To the observer. The observer knows, and perhaps has himself arranged,
that there is a disturbance being applied to the target, moving it on the
screen. This disturbs the controlled variable, and the person doing the
controlling can resist that disturbance by moving the cursor, using a
mouse. The observer knows how much the target-cursor distance would be
made to change by the disturbance if the cursor did not move – if the
controlling person did nothing. He observes that the cursor follows the
target so this predicted effect does not occur.
Enter here the essentially
and necessarily social nature of science, in the person of explicit or
implicit co-observer(s), and the issue of shared
perceptions.
Perceptions can perhaps be duplicated but they can’t be shared.

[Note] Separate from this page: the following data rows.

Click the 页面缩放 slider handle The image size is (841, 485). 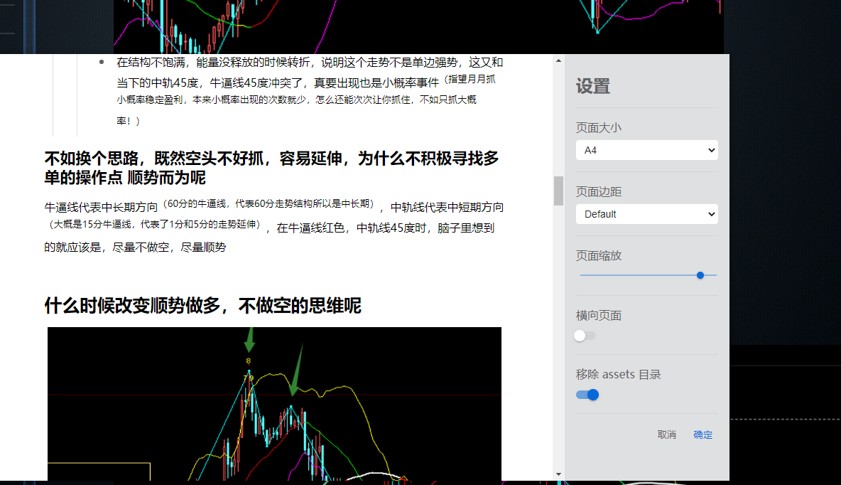[x=700, y=275]
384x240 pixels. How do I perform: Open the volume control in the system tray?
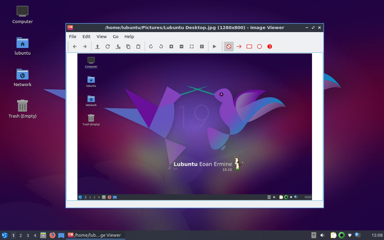pyautogui.click(x=323, y=235)
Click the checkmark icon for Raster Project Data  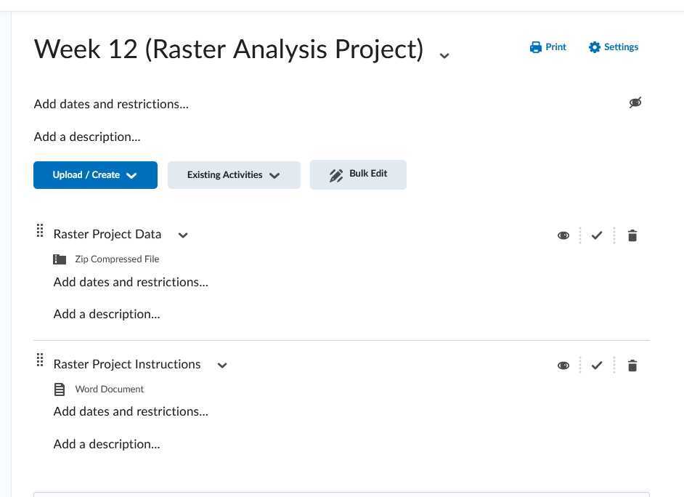coord(597,235)
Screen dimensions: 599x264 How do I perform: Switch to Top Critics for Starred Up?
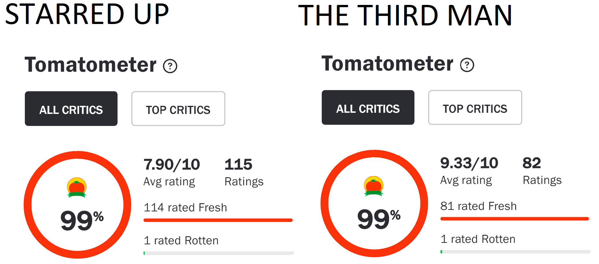(x=178, y=109)
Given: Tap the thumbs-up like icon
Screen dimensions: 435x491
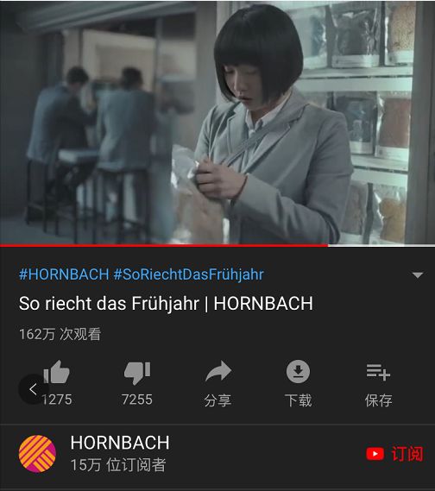Looking at the screenshot, I should (56, 372).
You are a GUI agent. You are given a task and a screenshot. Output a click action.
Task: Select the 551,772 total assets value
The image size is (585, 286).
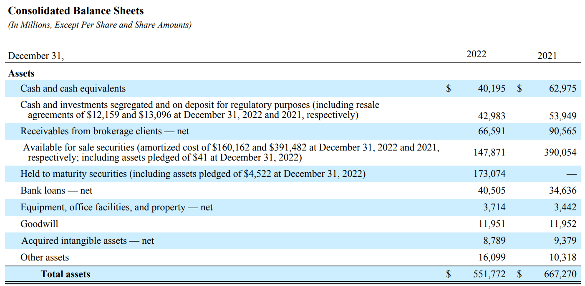pos(489,274)
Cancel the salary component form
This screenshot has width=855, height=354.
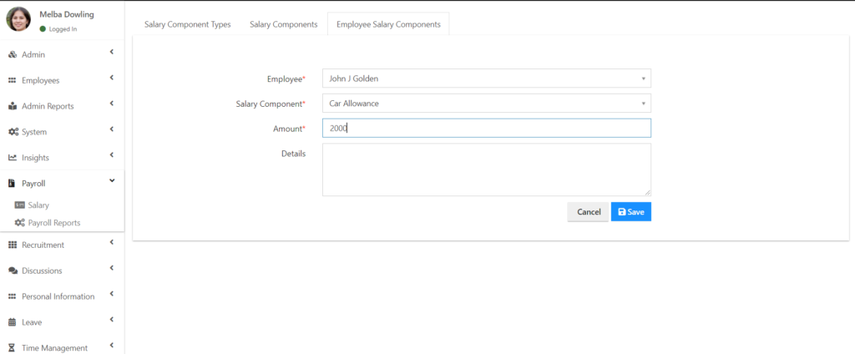tap(589, 212)
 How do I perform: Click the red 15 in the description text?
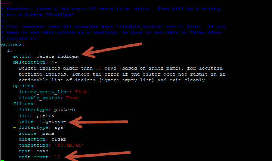[99, 68]
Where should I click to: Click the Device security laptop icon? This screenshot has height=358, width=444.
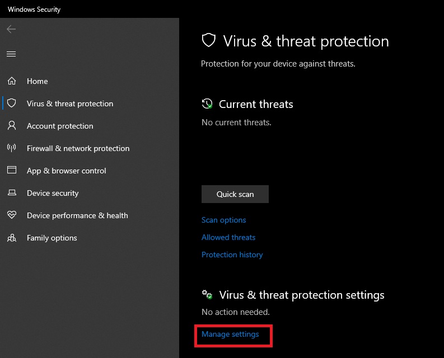(x=11, y=193)
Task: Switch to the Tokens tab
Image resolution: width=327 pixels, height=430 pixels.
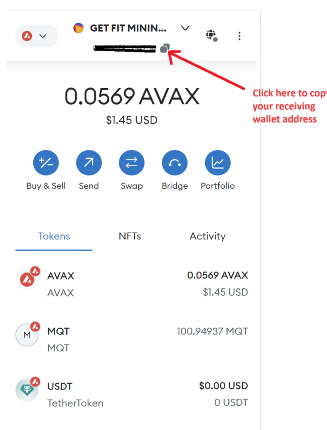Action: coord(54,236)
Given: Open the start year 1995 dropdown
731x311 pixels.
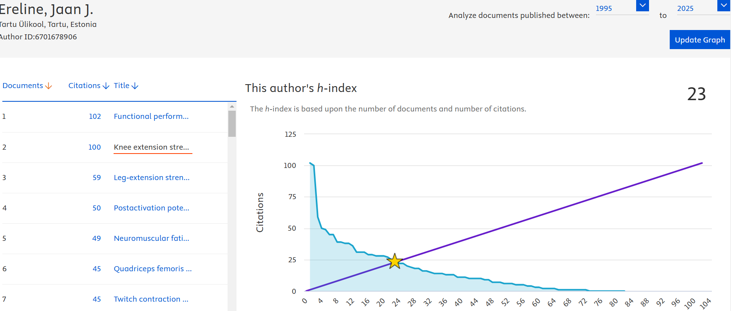Looking at the screenshot, I should (642, 6).
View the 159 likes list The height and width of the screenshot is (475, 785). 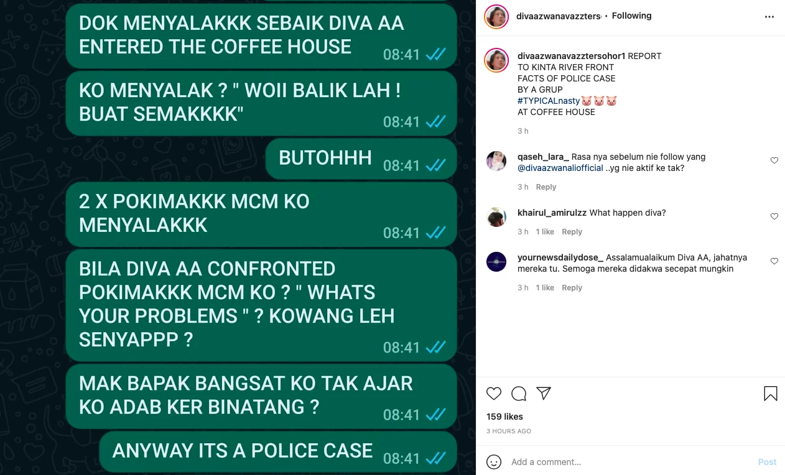(x=504, y=417)
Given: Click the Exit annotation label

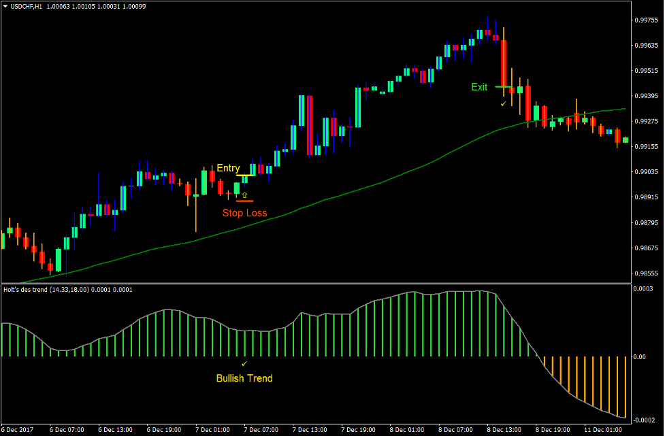Looking at the screenshot, I should click(x=479, y=87).
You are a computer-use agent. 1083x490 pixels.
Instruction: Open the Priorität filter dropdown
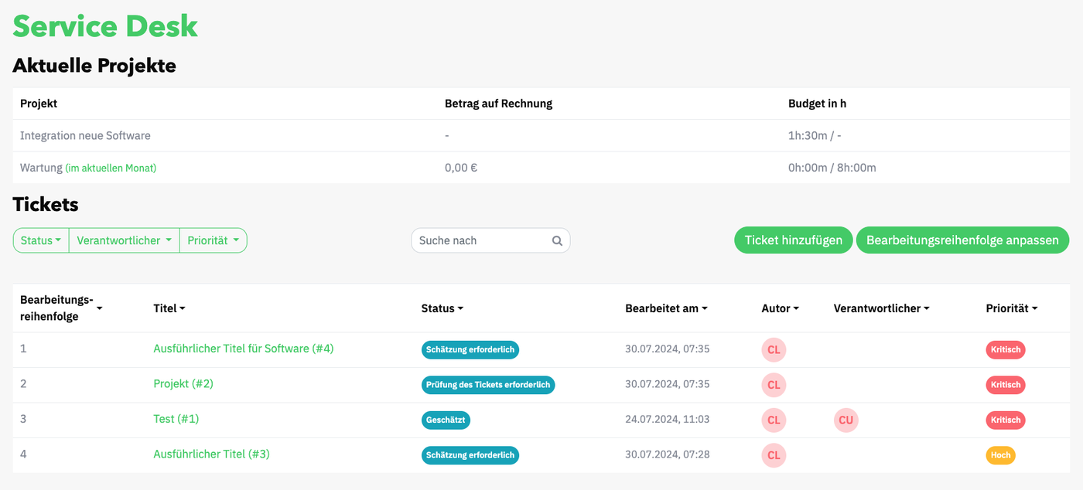(x=213, y=240)
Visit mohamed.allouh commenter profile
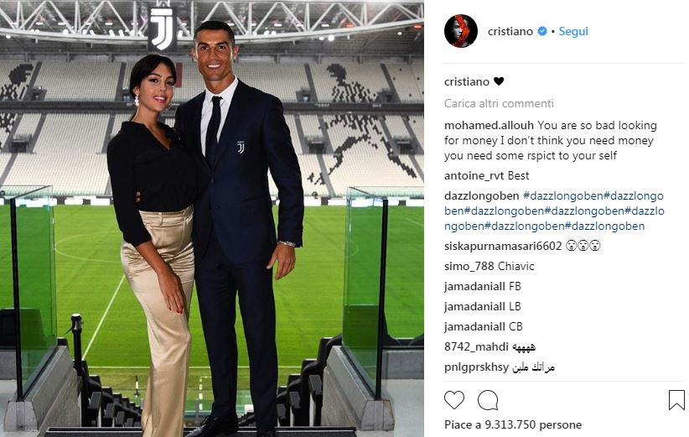 [489, 125]
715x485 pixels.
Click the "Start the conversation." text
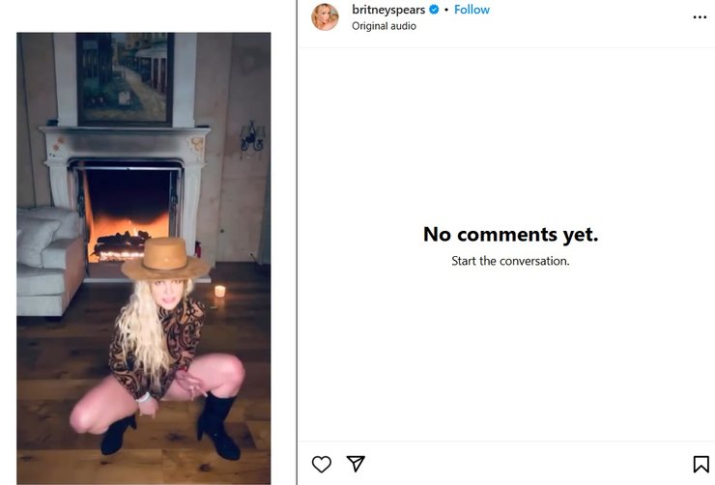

Each
person experiences a perceptual signal inside his own brain, which is not
the perceptual signal in anyone else’s brain.
Co-observers make their own observations. The problem is then one of
using communication to establish their agreement about what they
observed. From the point of view of any one of them, the others are black
boxes whose internal experiences have to be deduced or inferred. If the
observations involve low levels of perception it seems to be easier to
reach agreement than when higher-level variables are involved (as this
discussion illustrates so clearly).
The disturbances may be due to the
observer’s actions or may be
naturalistically observed.
“But only if the CV can be sensed by the controller.”
It is the observer who is proposing a definition of the CV and testing
it. The whole idea is to find out if the proposed CV is consistent with
the idea that the controller is controlling it…
Since we are being
careful here we must avoid equivocation. The CV was first defined as
a
perception in the brain of the observer, a perception of an aspect of
the
environment. We cannot say that the CV can be sensed by the
observed
controller if the CV is a perception in the brain of the
observer.
The observer makes a distinction between the experience of the CV in the
environment (which is, whether he knows it or not, a perception in his
brain) and his experience of himself as an observer. He sees the computer
screen and its display over there, and feels himself as viewing it from a
distance.
So this
should be "but only if the same aspect of the environment that the
observer
perceives as the CV can be sensed as well by the
controller."
No, that is what is being investigated. To test whether the controller is
also experiencing this variable, the experimenter must interrupt what he
believes to be the path by which the controller perceives the CV. He can
blindfold the controller or put up a shield between the controller’s eyes
and the screen. If his hypothesis is correct, this should cause loss of
control. If control continues, he must modify his definition of the CV
and against test to see if it is really being sensed by the controller.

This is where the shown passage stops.